Our vision to accelerate algorithms in the domain of genomic data analysis is to use a framework called Genesis (genome analysis). Genesis consists of an interface and an implementation of a system that processes genomic data efficiently. This framework can be deployed in the cloud and exploit the FPGAs-as-a-service paradigm to provide cost-efficient secondary DNA analysis.
We propose conceptualizing genomic reads and associated read attributes as a very large relational database and using extended SQL as a domain-specific language to construct queries that form various data manipulation operations. To accelerate such queries, we design a Genesis hardware library which comprises composable primitive hardware modules to form a specialized dataflow architecture.

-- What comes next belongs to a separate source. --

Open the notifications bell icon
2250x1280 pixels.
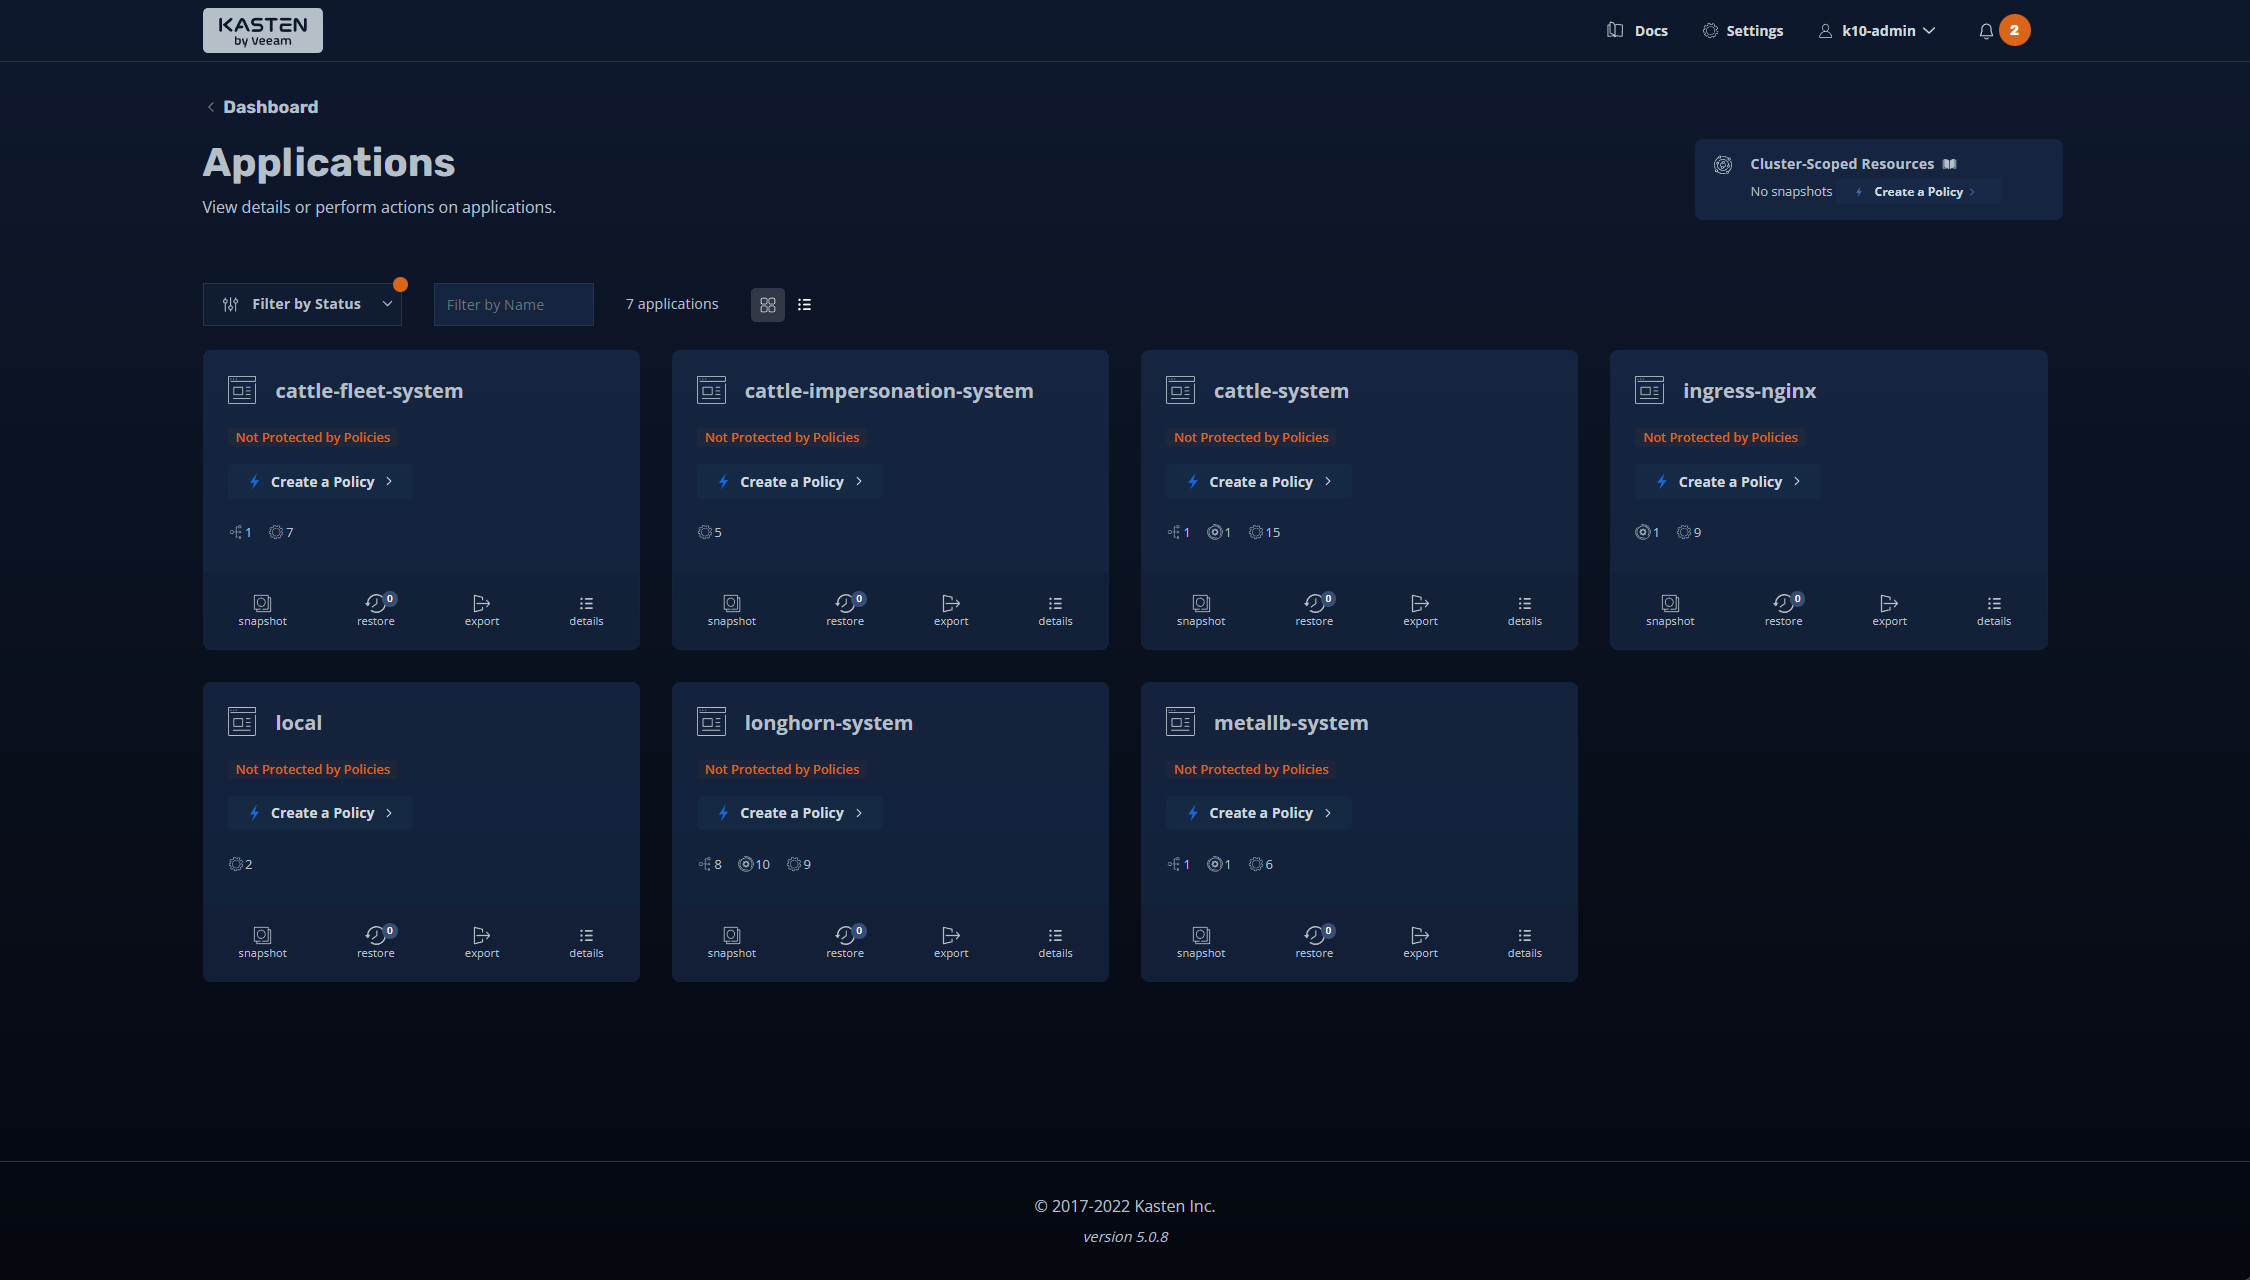coord(1986,31)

As a proof of concept for the Genesis framework, we present the architecture and the hardware implementation of several genomic analysis stages in the secondary analysis pipeline corresponding to the GATK4 workflow proposed by the Broad Institute. We construct genomic data analysis operations using a sequence of SQL-style queries and show how Genesis hardware library modules can be utilized to compose the accelerated hardware pipelines. Our accelerated system deployed on the cloud FPGA performs up to 19.3× better than GATK4 running on a commodity multi-core Xeon server and obtains up to 15× better cost savings.
Tae Jun Ham, David Bruns-Smith, Brendan Sweeney, Yejin Lee, Seong Hoon Seo, U Gyeong Song, Young H. Oh, Krste Asanović, Jae W. Lee, and Lisa Wu Wills, "Genesis: A Hardware Acceleration Framework for Genomic Data Analysis". International Symposium on Computer Architecture (ISCA) 2020.